Justice internationale : Le Niger ouvre la voie au retrait du bloc sahélien de la CPI
Le Niger a officiellement déposé, le 18 juin 2026 auprès du Secrétaire général des Nations Unies, sa demande de retrait du Statut de Rome, le traité fondateur de la Cour pénale internationale (CPI).
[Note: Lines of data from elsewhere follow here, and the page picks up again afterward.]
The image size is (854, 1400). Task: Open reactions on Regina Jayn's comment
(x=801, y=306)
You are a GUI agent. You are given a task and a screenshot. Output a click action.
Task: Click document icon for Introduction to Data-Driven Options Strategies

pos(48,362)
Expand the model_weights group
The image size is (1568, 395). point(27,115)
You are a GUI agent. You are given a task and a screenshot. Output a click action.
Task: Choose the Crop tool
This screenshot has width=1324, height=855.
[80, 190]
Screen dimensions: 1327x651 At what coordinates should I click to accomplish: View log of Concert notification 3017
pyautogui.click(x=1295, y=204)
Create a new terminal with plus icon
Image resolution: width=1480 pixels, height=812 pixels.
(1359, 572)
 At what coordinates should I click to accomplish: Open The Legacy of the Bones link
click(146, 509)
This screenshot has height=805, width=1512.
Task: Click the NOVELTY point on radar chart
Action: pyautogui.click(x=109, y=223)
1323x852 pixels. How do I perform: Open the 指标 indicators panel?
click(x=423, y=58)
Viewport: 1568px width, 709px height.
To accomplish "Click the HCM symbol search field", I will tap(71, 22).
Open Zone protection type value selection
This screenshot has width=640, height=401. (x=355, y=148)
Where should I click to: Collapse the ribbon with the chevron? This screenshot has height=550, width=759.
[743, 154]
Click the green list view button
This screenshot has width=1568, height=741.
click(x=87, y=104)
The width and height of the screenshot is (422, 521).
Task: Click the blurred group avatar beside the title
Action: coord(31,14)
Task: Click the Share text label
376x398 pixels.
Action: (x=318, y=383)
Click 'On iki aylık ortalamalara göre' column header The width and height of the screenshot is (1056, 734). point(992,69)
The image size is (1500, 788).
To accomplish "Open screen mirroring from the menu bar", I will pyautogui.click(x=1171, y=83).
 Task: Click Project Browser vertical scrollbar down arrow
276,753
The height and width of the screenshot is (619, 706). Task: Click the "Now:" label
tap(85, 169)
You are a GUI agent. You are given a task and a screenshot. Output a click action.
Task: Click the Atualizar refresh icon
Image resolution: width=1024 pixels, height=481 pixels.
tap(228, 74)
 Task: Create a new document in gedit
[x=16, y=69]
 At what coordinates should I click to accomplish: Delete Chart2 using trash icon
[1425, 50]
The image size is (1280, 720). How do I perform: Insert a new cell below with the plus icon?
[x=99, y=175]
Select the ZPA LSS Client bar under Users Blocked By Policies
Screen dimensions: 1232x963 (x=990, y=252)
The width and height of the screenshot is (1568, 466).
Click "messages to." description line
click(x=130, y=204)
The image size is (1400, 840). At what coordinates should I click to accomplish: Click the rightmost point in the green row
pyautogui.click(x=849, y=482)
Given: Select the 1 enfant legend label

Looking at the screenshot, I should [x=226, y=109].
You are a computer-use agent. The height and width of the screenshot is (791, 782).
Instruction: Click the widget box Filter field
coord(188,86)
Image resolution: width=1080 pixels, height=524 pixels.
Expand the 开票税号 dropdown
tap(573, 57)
Pour motiver leur décision, les autorités de Niamey ont accusé l’institution de pratiquer une justice sélective et de s’être détournée de ses objectifs initiaux pour devenir un instrument d’ingérence. « Cette décision de retrait découle du constat de détournement d’objectif et de l’instrumentalisation de cette juridiction qui avait pourtant suscité beaucoup d’espoir pour les peuples épris de paix et de justice », peut-on lire dans la lettre adressée au Secrétaire général de l’ONU.
Et suivant les règles de la Cour, ce retrait prendra pleinement effet le 18 juin 2027, soit un an jour pour jour après la notification. En attendant, le Niger reste tenu de coopérer avec la CPI en honorant ses obligations envers elle jusqu’à cette date. Quant à la Cour, elle conserve sa compétence pour tout crime commis avant le départ officiel du pays. Ainsi, le Niger deviendra le troisième pays à vouloir se retirer de la CPI après les Philippines et le Burundi. Ce dépôt de demande du Niger intervient neuf mois après que Niamey a manifesté son intention, aux côtés de ses alliés le Mali et le Burkina Faso, de claquer la porte de l’institution. En effet, en septembre 2025, les États de l’Alliance des États du Sahel (AES) avaient affirmé, dans une déclaration commune, ne pas reconnaître l’autorité de la CPI, la qualifiant d’« instrument de répression néocolonialiste », tout en affichant leur volonté de mettre en place « des mécanismes endogènes pour la consolidation de la paix et de la justice ».
Ce divorce s’inscrit dans la continuité de la rupture méthodique de l’AES avec les institutions internationales que les pays de l’Alliance perçoivent comme des instruments de l’impérialisme incompatibles avec leur souveraineté nationale. Depuis, les yeux sont rivés sur les autres membres de l’Alliance. Et tout porte à croire que Bamako et Ouagadougou s’apprêtent à emboîter le pas à Niamey pour officialiser, à leur tour, leur retrait.